Excerpted passage Start Marker

The latest news in the public health sphere in India is the fear of a new antibiotic-resistant "superbug"- namely the NDM-1 gene http://bit.ly/rdihtz.
In many ways, this is the latest illustration of how we may need to try alternative approaches to the field of communicable disease control.
First, the context: "Superbugs" are newly evolved species of bacteria that are antibiotic-resistant. To defeat the menace of superbugs, we need to understand what fundamentally leads them to arise.
The answer is antibiotics itself! In essence. the mechanism is as follows: "Simple" forms of bacteria infect us, and if their effects are malign (not all bacteria are harmful to human beings), we seek to treat them with antibiotics.
The use of these antibiotics effectively causes the evolution of superbugs.
Now, it so happens that the rate of bacterial evolution is high. The "rate" of evolution is governed by 2 things- how often an organism mutates (scientists still do not understand what governs this) and how efficient natural selection is in weeding out "bad" mutations ("Bad" here refers only to the ability of the mutated organism to survive and reproduce, not to its effects on other organisms)
We don't have control on the first mechanism (that is, the rate of mutation)- it so happens that bacteria mutate really fast. But in using antibiotics, we are ensuring that "weak" or "bad" mutations are weeded out even more efficiently. In other words, we are helping the superbugs develop faster!
Another way to explain this is to say that our use of antibiotics makes bacteria "want" to develop antibiotic-resistant forms (this is the shorthand that we often use, which is misleading since evolution has no agency, or purpose- it just is. But using this shorthand helps us understand the phenomenon better)
This is an arms race that we are condemned to lose- for example, the rampant use of methicilin to treat staph infections led to the rise of MRSA (methicilin resistant staph infection), the use of vancomycin to treat MRSA then has led to the the evolution of VRSA (vancomycin resistant staph). We are chasing a moving target, one that moves much faster than we can.
But then, what choice do we have? Clearly, the answer cannot be to leave bacterial infections untreated.
An alternative approach is to actually help the evolution of less malign bacteria- to come to some kind of mutual accommodation with bacteria rather than look to vanquish them.
Let me use a concept from Kautilya's Arthashastra (the seminal text on the use of pragmatic realpolitik to achieve one's strategic goals) to illustrate the point.

Excerpted passage End Marker
Provided data Start Marker

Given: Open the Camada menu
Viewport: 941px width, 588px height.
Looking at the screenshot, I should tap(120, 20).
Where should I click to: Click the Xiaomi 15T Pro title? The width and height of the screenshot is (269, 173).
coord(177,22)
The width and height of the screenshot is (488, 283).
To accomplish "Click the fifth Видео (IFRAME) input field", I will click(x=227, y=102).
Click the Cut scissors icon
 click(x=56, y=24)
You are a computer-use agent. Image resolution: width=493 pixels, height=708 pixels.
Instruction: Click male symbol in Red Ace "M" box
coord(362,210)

Provided data End Marker
Provided data Start Marker

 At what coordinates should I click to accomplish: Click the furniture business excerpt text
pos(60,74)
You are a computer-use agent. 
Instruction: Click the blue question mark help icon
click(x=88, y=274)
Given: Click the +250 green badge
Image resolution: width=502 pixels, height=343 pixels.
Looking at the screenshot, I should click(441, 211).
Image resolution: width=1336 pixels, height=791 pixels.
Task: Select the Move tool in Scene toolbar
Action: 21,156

Provided data End Marker

* _Apply what you read_
A. Please list the drug-resistant threats named in the post on antibiotic-resistant superbugs, using the post's own wording for each.
B. Write the next part of the post on antibiotic-resistant superbugs, starting right after its final sentence about Kautilya's Arthashastra.

* _Answers to the problems_
A.
- NDM-1 gene
- MRSA (methicilin resistant staph infection)
- VRSA (vancomycin resistant staph)

B.
In Arthashastra, Kautilya delineates 4 ways to deal with any adversary- "sama" (use of logic or argument), "dama" (gift, bribery or blandishment), "bheda" (sow dissension or confusion) and "danda" (use of force)
Fundamentally, our way of dealing with bacterial disease control is "danda"- destroy the adversary with force.
Now, that is a smart strategy only if the power asymmetry is disproportionately in your favor, and the costs of using force are low.
This is clearly not the case with the use of antibiotics.
So why not try an alternative approach- one inspired by "dama"? Can we bribe our way towards more benign forms of bacteria?
One radical approach in disease control (pioneered by the evolutionary biologist Paul Ewald) actually is looking to do that.
The basic concept to understand is on how diseases spread. Some diseases, like a common cold, are deliberately not virulent- the reason is that by not debilitating you severely, it can keep you up and moving, sneezing all the way so that you can infect other people (translation: help it survive and reproduce). Other diseases such as African sleeping sickness or malaria are virulent since by incapacitating us it increases the probability of its own spread (since the mosquitoes that spread it from one host to another can get to you easier if you are pushed to the brink of death and are unable to move).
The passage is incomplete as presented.